One of the great insights of Eastern energy practices is that the mind is not “me,” but rather it is a thing that I have — much in the same way that I have a body. Therefore it can be said that — the mind is not me, it is mine. To a Westerner, this cryptic statement is often confusing: “How could I not be my mind? I feel like I am my mind … ” But through energy practices that build awareness we begin to see that there is a “me,” which is separate from the thoughts and emotions, and which can observe these mental phenomena.
It is this insight into the nature of the mind — I am not my mind, but it is mine — that has the potential to revolutionize mental health care in the Western world. The mind-body energy system explains mental disturbances as being caused by energetic blockages or imbalances. The treatments for these blockages can be anything from massage, acupuncture, and herbs, to exercise, breathing, and meditation, and much more. Eastern practices of energy healing and exercise provide useful avenues towards the compassionate treatment of mental illness, and they mesh surprisingly well with modern Western medical techniques.
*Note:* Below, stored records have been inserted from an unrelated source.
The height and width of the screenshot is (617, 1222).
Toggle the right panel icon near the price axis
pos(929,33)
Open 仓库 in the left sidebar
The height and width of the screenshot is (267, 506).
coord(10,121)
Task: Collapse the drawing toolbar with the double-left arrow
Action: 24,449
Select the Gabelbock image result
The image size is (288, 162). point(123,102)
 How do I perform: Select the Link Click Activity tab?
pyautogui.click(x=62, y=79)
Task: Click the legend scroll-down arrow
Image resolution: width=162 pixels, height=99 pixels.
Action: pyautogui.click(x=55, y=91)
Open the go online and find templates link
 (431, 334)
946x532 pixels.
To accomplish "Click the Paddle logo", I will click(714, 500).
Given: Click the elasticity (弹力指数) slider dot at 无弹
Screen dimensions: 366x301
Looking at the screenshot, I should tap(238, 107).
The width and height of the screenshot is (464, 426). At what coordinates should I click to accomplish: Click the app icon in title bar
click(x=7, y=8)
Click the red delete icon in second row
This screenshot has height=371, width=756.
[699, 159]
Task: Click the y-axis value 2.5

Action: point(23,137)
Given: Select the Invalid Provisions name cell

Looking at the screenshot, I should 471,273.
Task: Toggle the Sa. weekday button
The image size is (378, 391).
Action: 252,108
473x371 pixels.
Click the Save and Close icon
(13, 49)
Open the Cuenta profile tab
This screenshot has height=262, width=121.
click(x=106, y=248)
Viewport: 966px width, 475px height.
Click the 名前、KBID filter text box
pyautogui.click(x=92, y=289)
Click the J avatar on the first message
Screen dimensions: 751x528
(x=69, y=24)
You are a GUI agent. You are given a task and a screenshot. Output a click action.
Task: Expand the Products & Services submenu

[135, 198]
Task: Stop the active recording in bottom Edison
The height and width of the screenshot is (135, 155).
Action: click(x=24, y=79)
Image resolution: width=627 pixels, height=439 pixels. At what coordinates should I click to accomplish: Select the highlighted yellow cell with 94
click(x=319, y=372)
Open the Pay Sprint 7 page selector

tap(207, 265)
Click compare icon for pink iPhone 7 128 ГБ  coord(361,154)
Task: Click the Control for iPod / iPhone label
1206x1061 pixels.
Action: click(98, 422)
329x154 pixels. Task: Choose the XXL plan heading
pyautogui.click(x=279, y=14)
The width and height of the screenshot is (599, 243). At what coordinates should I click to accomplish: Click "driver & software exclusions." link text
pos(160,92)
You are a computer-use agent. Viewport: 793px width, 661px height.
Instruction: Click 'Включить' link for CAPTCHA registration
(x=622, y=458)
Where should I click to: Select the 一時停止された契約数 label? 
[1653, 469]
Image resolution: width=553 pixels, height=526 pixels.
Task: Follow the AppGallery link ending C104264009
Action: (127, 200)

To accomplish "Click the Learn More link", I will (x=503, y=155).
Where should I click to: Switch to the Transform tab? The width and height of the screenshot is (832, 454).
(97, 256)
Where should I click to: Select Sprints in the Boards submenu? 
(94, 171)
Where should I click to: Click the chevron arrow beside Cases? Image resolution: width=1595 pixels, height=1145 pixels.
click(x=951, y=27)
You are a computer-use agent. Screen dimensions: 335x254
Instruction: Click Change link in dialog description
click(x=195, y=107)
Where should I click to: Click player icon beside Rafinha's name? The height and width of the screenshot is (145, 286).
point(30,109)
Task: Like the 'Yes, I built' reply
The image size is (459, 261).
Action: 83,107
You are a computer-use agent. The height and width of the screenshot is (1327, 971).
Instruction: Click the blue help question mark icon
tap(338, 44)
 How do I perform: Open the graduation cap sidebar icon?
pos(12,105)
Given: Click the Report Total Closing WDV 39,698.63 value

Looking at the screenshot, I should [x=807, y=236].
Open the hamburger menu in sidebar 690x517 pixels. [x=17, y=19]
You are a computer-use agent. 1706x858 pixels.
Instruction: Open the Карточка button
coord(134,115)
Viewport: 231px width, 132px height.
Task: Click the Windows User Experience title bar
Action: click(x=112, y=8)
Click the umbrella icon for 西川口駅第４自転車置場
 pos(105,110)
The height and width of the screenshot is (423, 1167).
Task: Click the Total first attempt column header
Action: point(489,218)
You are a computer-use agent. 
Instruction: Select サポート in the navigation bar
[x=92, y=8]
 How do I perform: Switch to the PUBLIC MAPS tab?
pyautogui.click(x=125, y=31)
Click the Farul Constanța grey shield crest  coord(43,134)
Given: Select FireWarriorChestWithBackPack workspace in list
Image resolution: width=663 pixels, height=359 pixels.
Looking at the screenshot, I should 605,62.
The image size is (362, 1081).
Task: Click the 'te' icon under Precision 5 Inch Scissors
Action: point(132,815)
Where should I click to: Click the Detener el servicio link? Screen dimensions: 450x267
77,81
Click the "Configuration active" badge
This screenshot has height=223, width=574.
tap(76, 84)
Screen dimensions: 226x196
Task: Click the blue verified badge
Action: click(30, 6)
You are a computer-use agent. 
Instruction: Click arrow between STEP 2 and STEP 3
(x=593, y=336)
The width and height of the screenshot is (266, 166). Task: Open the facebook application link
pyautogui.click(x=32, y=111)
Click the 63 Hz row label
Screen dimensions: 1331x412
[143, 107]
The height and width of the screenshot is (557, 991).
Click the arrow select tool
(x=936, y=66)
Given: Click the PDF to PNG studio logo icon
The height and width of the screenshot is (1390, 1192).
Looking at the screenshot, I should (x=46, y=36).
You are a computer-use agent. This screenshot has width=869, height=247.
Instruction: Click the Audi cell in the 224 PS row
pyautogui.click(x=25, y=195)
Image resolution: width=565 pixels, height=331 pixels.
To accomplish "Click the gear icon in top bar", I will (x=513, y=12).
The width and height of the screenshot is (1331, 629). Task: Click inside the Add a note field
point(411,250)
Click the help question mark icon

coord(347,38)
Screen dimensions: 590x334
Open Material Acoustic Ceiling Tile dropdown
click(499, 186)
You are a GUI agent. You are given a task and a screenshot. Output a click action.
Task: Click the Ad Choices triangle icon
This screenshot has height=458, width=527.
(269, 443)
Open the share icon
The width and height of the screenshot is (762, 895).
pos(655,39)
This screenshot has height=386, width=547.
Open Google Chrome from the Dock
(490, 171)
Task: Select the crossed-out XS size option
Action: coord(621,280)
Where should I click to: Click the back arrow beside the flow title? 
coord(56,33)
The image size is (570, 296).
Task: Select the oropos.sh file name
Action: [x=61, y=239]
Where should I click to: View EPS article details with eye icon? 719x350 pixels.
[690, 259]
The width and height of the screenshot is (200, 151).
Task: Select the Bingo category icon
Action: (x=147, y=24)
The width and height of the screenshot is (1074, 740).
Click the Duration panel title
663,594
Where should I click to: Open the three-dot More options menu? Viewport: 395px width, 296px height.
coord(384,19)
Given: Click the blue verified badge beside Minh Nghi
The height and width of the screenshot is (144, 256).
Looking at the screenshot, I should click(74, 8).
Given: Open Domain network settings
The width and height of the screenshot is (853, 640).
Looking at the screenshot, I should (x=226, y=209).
The next step in our evolution as compassionate, responsible, and enlightened beings is to realize that the mind is much more closely connected to the body than we previously thought. In dealing with mental illness, “disidentification” with the mind provides the space we need to better understand and support healing. Strangely, our dualistic perspective, in which the mind is separate and intangible, has created a great attachment to mental processes.
And this attachment means that, while intellectually we promote the idea of equality, in practice we are not all seen as equal due to age, illness, and education. Mental illness naturally elicits a sense of contempt — if I am my mind, and you are your mind — then your illness of the mind naturally makes you somehow less of a person. But there is hope. In the same way that we know that our value as human beings is not based upon the health of our physical bodies, so too it is not based on the condition of our minds. By taking a step back from analysis and emotion, understanding that energetically — the mind is not me, but mine — we become capable of seeing deeper into who we really are and how that self relates to the mind.